4.2.3 Jurisdição Constitucional

Em sua concepção liberal clássica, a Constituição se destinava primordialmente a limitar o poder político. Logo, as relações jurídicas travadas entre os particulares não eram atingidas pelas normas constitucionais, cuja alça de mira, repetimos, voltava-se precipuamente ao flanco estatal, impedido de invadir a intocável esfera de liberdade reconhecida ao poder privado. Apenas as normas infraconstitucionais, pois, detinham o condão de reger a vida privada das pessoas, o que se praticava geralmente através da codificação civil. Diante desse quadro, as normas de nível constitucional se apresentavam totalmente desprovidas da possibilidade de aplicação direta, por parte dos juízes, nas controvérsias entre os cidadãos comuns.

Todavia, o reconhecimento da supremacia (vinculação formal) e da força normativa (vinculação material) da Constituição, que também passou a albergar direitos fundamentais e valores humanísticos, trouxe uma excepcional valorização do Poder Judiciário, que passou a dispor de rico instrumental concretizador dos anseios sociais. De posse das novas técnicas hermenêuticas formuladas e da sutil ductilidade dos princípios, abriu-se para o juiz a plena possibilidade de, diretamente e sem qualquer ingerência do legislador ordinário, implementar os ditames e valores constitucionais, garantindo, assim, a própria efetividade da Constituição.

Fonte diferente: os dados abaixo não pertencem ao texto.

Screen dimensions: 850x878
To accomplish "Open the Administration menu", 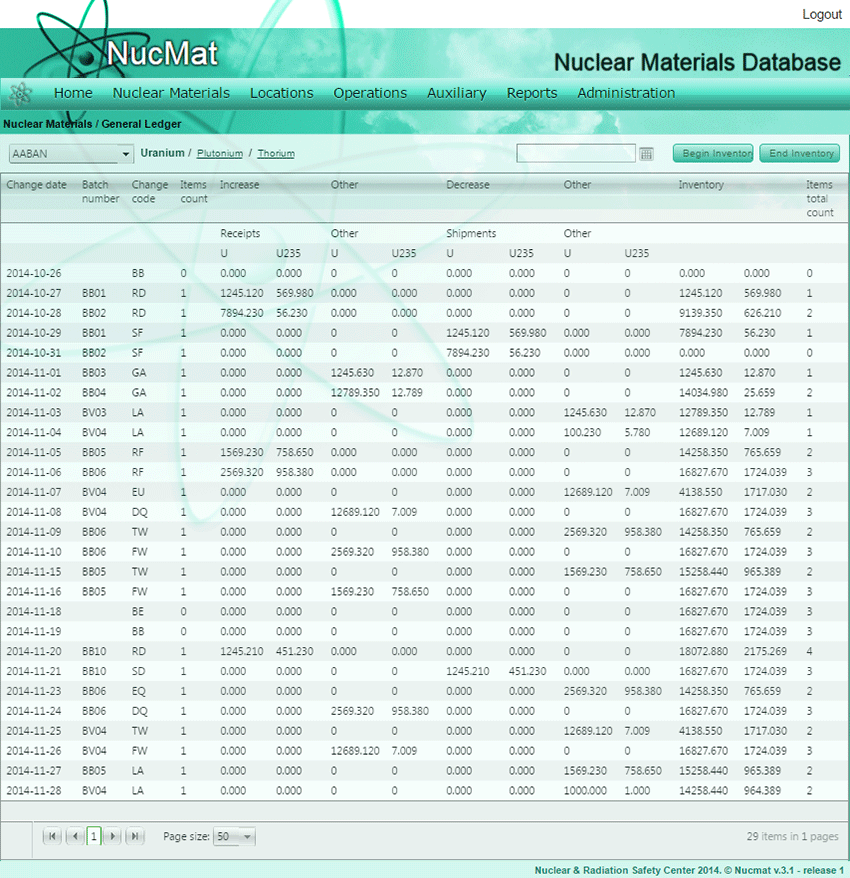I will coord(626,93).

O autoritarismo nazi-fascista e seu desatino genocida deixaram um gosto amargo na boca... Não sem razão, iniciou-se um processo de redemocratização a partir da segunda metade do século XX, notadamente no continente europeu, propiciando um novel perfil ao constitucionalismo, agora mais sensível à dignidade humana e ao bem comum [65]. Nessa época, ganha destaque a Lei Fundamental de Bonn (Constituição alemã), de 1949, bem como a instalação do respectivo Tribunal Constitucional Federal, em 1951, seguindo-se, a partir daí, uma fecunda produção científica do direito constitucional no âmbito dos países de tradição romano-germânica [66].

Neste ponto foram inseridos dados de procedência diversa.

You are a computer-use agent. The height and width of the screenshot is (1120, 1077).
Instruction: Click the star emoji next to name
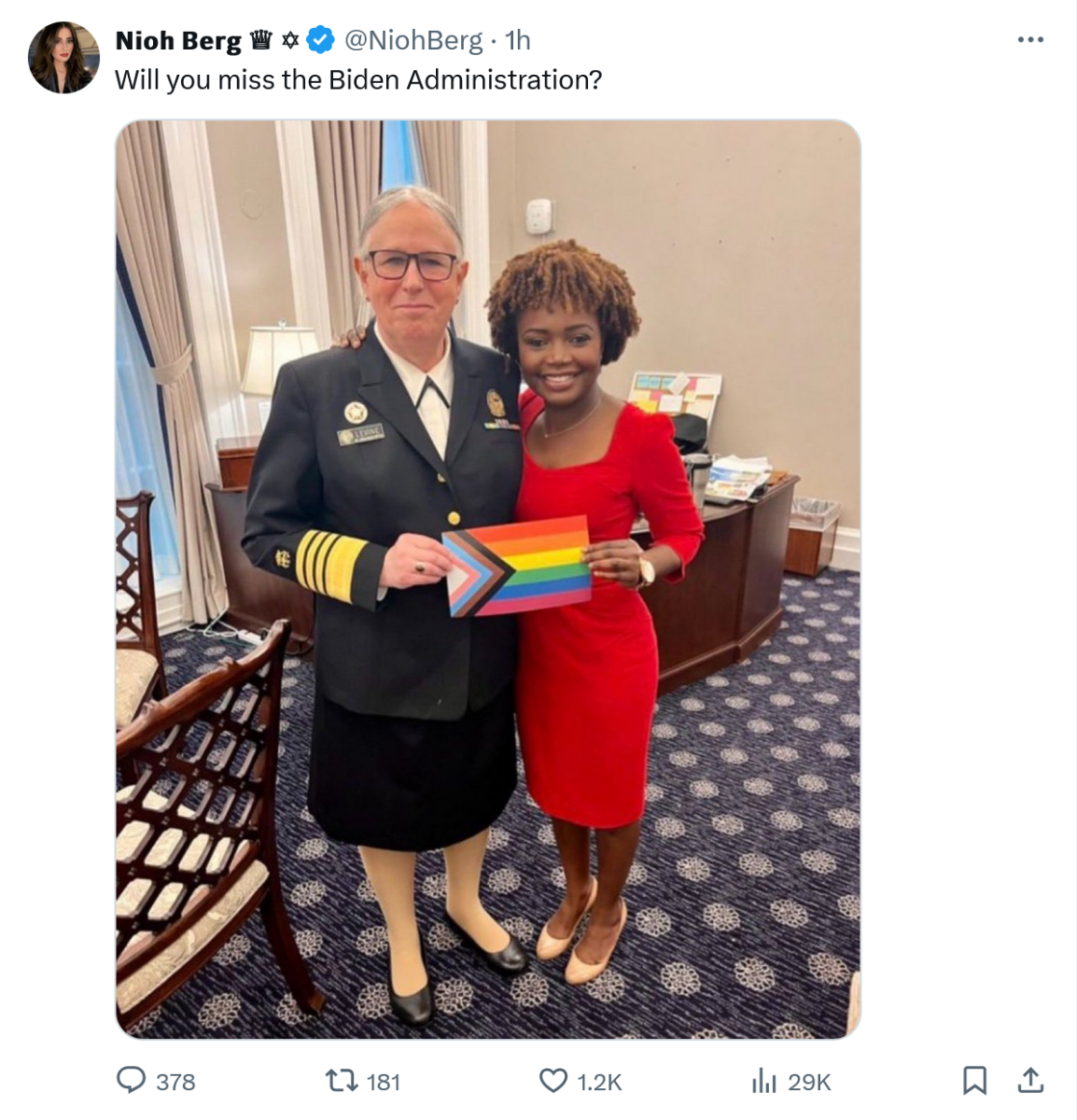[290, 40]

Ademais, a idéia de que se deve reler todo o direito infraconstitucional à luz da Constituição [67], "seja em obediência às escolhas político-jurídicas do constituinte, seja em favor da proteção da dignidade, princípio capaz de conformar um novo conceito de ordem pública, fundado na solidariedade social e na plena realização da pessoa humana" [68], é medida que só recrudesce essa especial valorização do papel judicante no contexto do constitucionalismo hodierno [69].

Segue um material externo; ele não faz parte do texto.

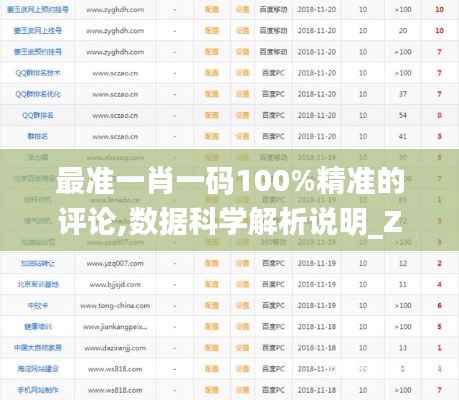The image size is (459, 400).
Task: Click the www.bjjsjd.com domain cell
Action: (x=115, y=285)
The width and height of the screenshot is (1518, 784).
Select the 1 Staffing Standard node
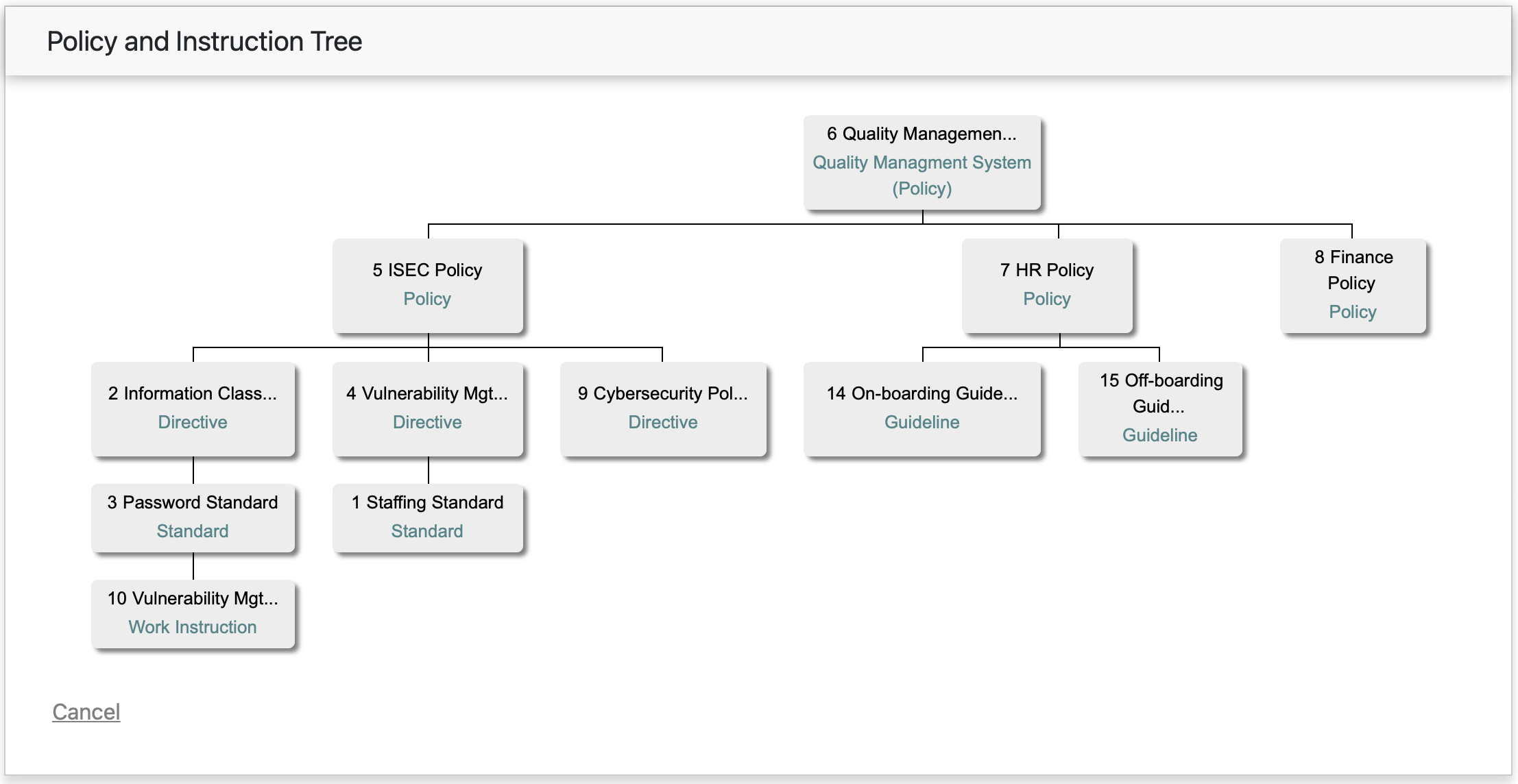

Em meio a essa órbita intelectiva, o neoconstitucionalismo - segundo SANCHÍS - traz uma idéia de "Constituição transformadora que pretende condicionar de modo considerável as decisões da maioria, mas cujo protagonismo fundamental não compete ao legislador, mas aos juízes" [70]. De fato, o portentoso paradigma constitucional que se avultava passou a reclamar, para sua própria viabilização concreta, a presença de fortes mecanismos imbuídos da missão de assegurar a efetivação de seu texto. O foco, pois, move-se para o Judiciário. Expande-se, enfim, a chamada jurisdição constitucional [71], que, na observação de VITAL MOREIRA, parece ter se tornado um genuíno requisito de legitimação e de credibilidade política dos atuais regimes constitucionais democráticos [72]. Aplica-se à ordem jurídica um engenhoso sistema de controle de constitucionalidade, exigindo que toda lei ou ato normativo seja confrontado formal e materialmente com as vinculantes diretrizes da Carta Maior [73].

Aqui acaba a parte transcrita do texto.